I tried to normalize it again but my MAPE value become a very large number something like 7568839.743593587, which shows that I have an issue.

tagoma · February 16, 2024, 9:15pm

Hi @Narsis
If you applied a method/formula to have your normalized data in the [0, 1] range but get negative values, there is obviously an issue. Your large MAPE values also seems to suggest there is something wrong.
Please share data, and code, and comment further.
Hopefully this relates to Tensorflow.

Tim_Wolfe · February 17, 2024, 6:55am

The presence of negative values in a normalized dataset is not unusual, but it depends on the normalization technique used. It seems there might be a confusion between normalization and scaling methods.

Tim_Wolfe · February 17, 2024, 6:56am

Here are some key points to clarify this:

Normalization vs. Scaling:

Normalization typically refers to the process of adjusting values measured on different scales to a notionally common scale. A common normalization technique is Min-Max scaling, which indeed scales the data to a fixed range (usually 0 to 1). However, not all normalization techniques restrict the data to positive values only.
Scaling can involve various methods, such as Standard Scaling (or Z-score normalization), which centers the data around 0 with a standard deviation of 1. This method can result in negative values, especially for data points that are below the mean.

Negative Values in Normalized Data:

It’s perfectly normal to have negative values in a dataset that has been scaled using methods like Z-score normalization. This is because the process involves subtracting the mean from each data point and then dividing by the standard deviation, which can result in negative values for points that are below the mean.
If you’re using Min-Max scaling and still getting negative values, it’s worth checking the implementation for any errors. Min-Max scaling should indeed result in values between 0 and 1 (or another specified range like -1 to 1 if intentionally designed that way).

Issues with Re-Normalization and MAPE:

Re-normalizing already normalized data can lead to unintended consequences, as it may distort the underlying distribution and relationships within your data. This could be the reason why you’re seeing a large Mean Absolute Percentage Error (MAPE) value. The MAPE becomes particularly sensitive and unreliable when dealing with values close to zero, which can happen with improper re-normalization.
The extremely large MAPE suggests that your model’s predictions are significantly diverging from the actual values, possibly due to the re-normalization distorting the data’s structure.

Solution:

Review Your Normalization Approach: Ensure that you’re using an appropriate normalization or scaling method for your data and your use case. If your model’s output should only be positive, consider using Min-Max scaling to keep all features within the 0 to 1 range. However, remember that this might not be suitable for all types of data and models.
Avoid Re-Normalization: If your data is already normalized, avoid re-normalizing it unless you’re applying a different method for a specific reason. If you must re-scale or re-normalize, ensure to reverse any previous normalization on your predictions to evaluate performance accurately.
Consider the Model and Data: If negative predictions are problematic for your use case (e.g., predicting quantities that can’t be negative), you might need to adjust your model or post-process your predictions to ensure they fall within a valid range.

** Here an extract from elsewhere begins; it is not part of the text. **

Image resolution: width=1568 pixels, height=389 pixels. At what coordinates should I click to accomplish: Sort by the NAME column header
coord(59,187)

It might be helpful to revisit your data preprocessing steps and model setup to ensure they align with your data characteristics and prediction goals.

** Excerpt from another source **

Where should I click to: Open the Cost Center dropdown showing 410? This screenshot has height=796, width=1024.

Narsis · February 17, 2024, 8:53am

Here is three samples of my data in excel file, which is network traffic:
3805.664166
3761.303008
3799.392863

Here is the normalized data of these samples:
-0.0327453
-0.0566811
-0.0361291

I tried to normalized them again using this formula:
(X - X_min) / (X_max - X_min)
The problem of negative values solved but I encounter a large MAPE. Here is my Python code:

scaler = MinMaxScaler(feature_range=(0, 1))
data[‘traffic’] = scaler.fit_transform(data[‘traffic’].values.reshape(-1,1))

tagoma · February 18, 2024, 8:14am

You shall probably share your whole snippet code if you want people to be able to help you.

Narsis · February 18, 2024, 9:39am

Thank you, I just solved the issue.